SUPPLIED MATERIAL >>
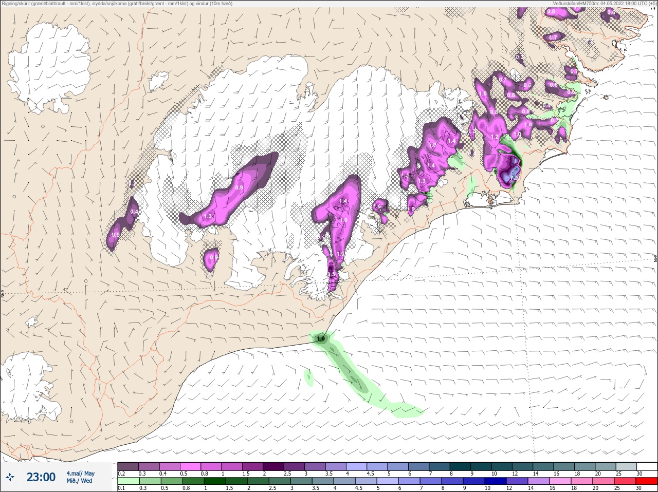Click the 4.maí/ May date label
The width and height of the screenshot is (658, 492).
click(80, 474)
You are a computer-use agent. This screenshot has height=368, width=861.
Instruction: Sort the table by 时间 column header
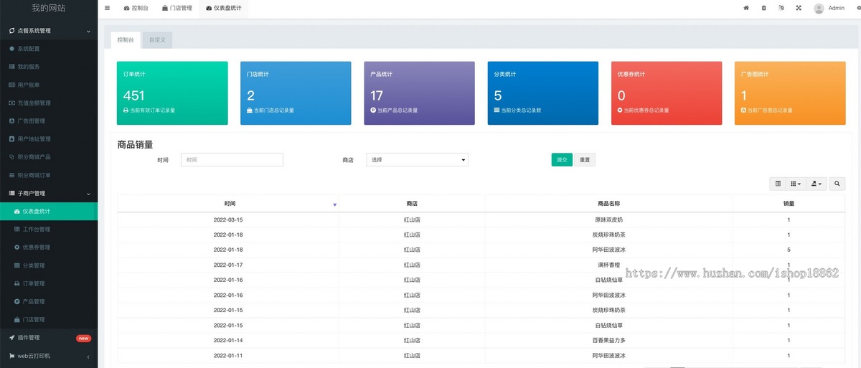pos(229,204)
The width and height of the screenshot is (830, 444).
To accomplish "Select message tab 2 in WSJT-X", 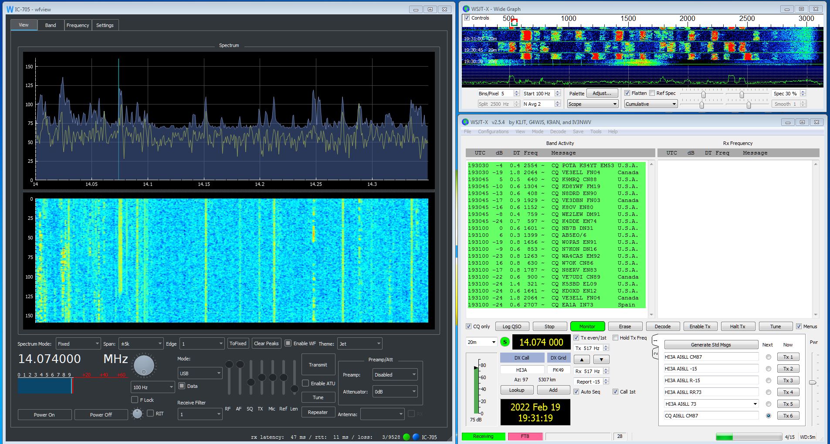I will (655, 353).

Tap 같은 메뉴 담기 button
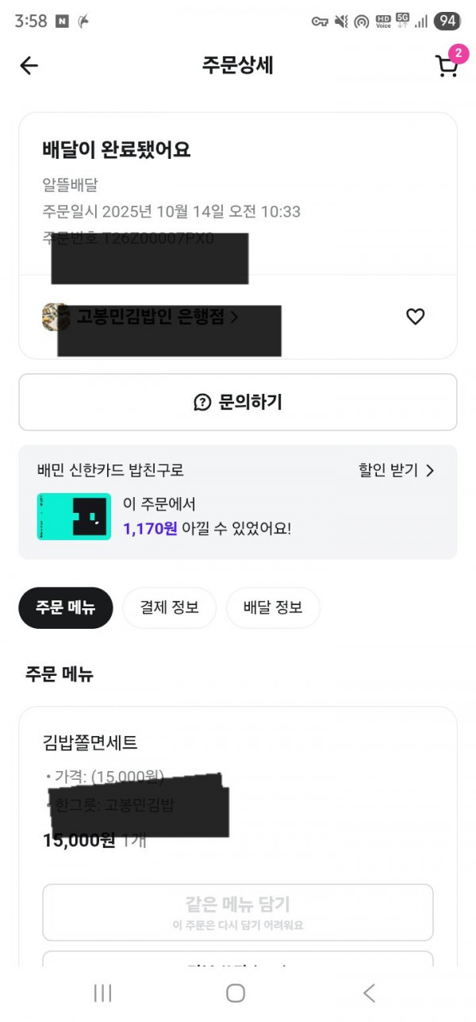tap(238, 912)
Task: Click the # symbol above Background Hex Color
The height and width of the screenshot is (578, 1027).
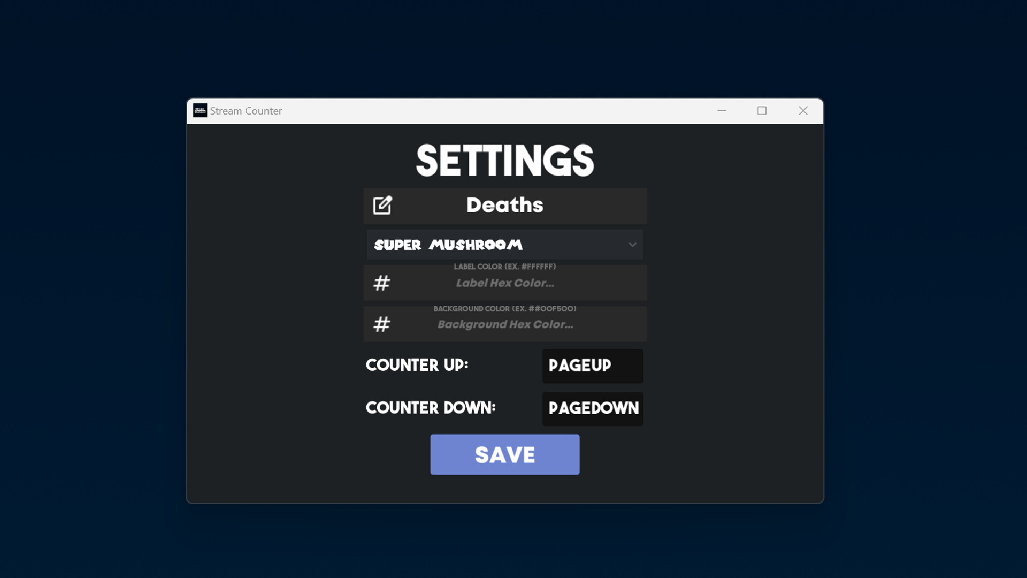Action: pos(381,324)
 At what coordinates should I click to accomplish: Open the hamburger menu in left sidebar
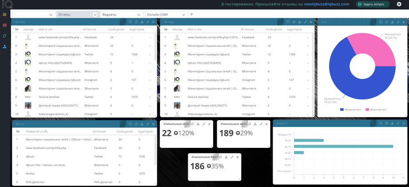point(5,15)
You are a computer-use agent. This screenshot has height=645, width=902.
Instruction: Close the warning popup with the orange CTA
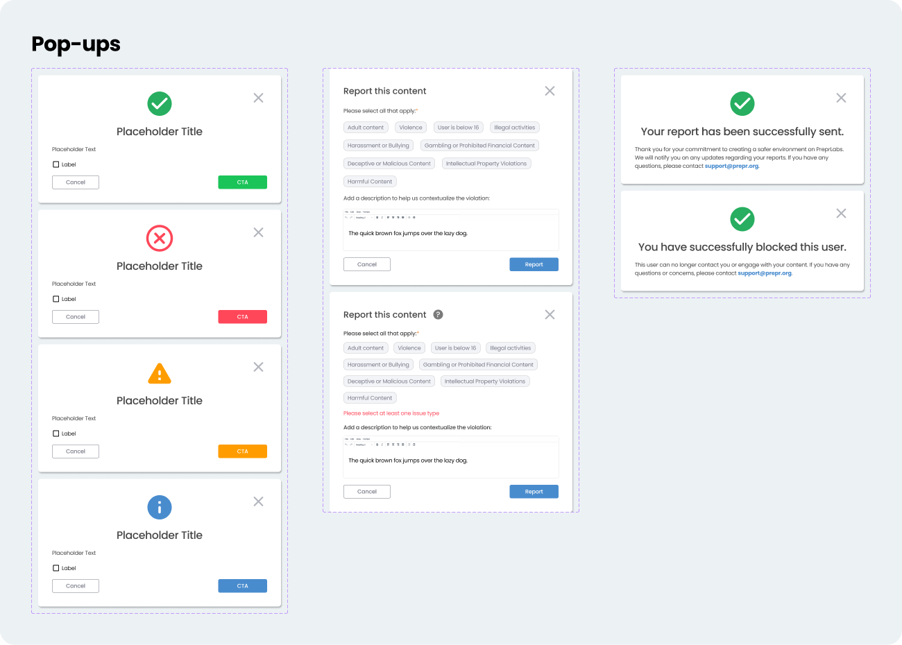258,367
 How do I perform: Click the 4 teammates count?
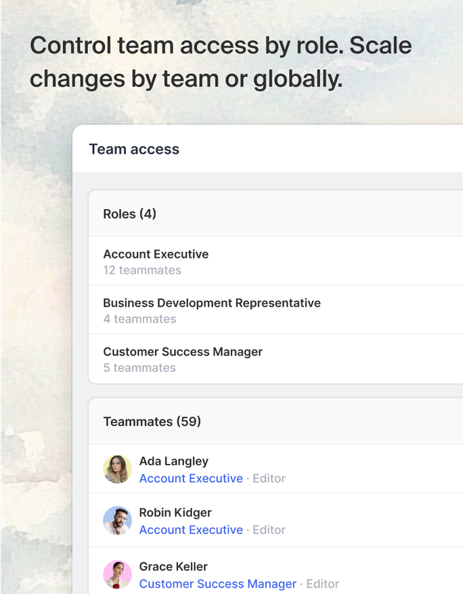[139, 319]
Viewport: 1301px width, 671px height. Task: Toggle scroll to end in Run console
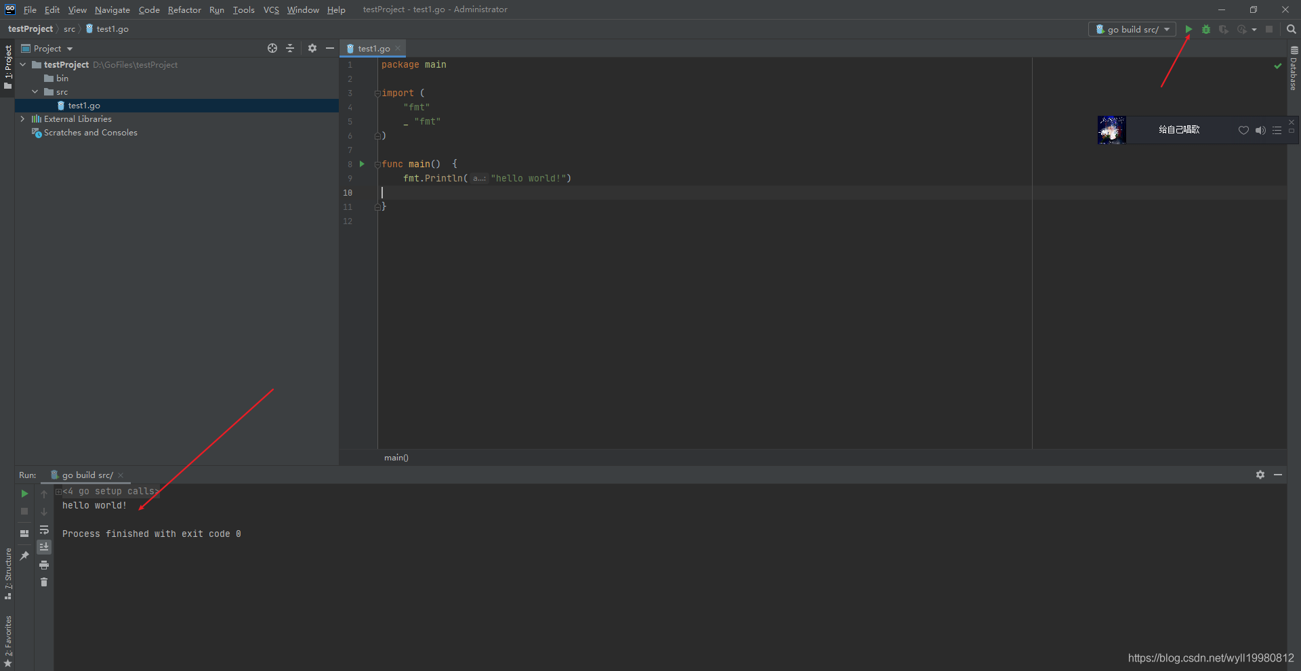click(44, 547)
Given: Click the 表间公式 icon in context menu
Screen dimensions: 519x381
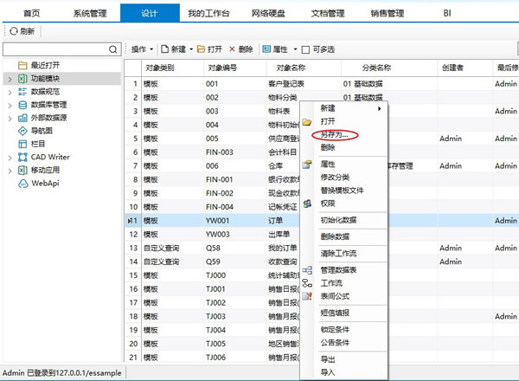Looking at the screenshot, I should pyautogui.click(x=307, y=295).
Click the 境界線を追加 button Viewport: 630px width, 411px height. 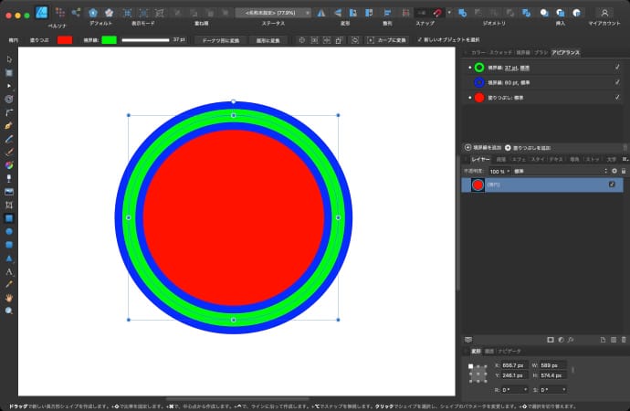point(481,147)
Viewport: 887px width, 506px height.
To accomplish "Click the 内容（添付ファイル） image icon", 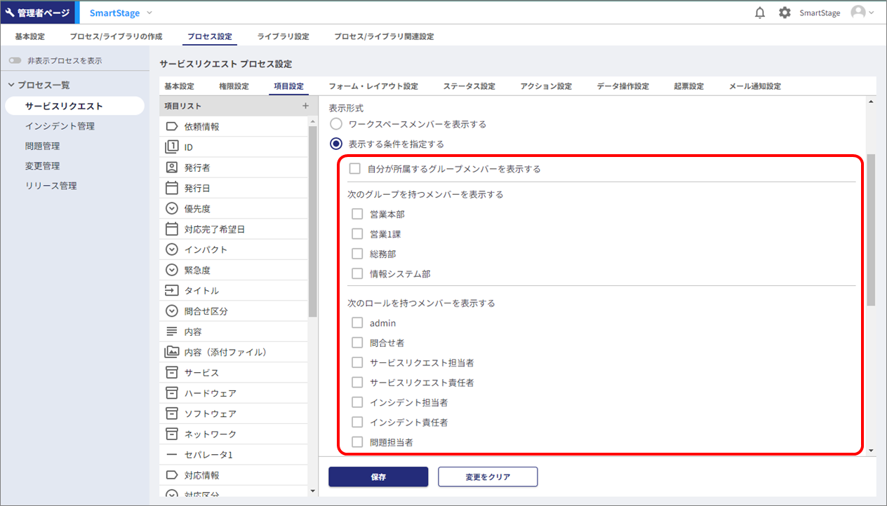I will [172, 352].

SHORT TASK >> Rewrite the lines running from the start of the items through the line holding "pos(229,204)", both included, replacing "Sort" with "Order" and changing nothing else. Leave the pictures out of your answer.

OUTPUT BELOW >>
Click the 4.maí/ May date label
The width and height of the screenshot is (658, 492).
click(80, 474)
You are a computer-use agent. This screenshot has height=368, width=861.
Instruction: Order the table by 时间 column header
pos(229,204)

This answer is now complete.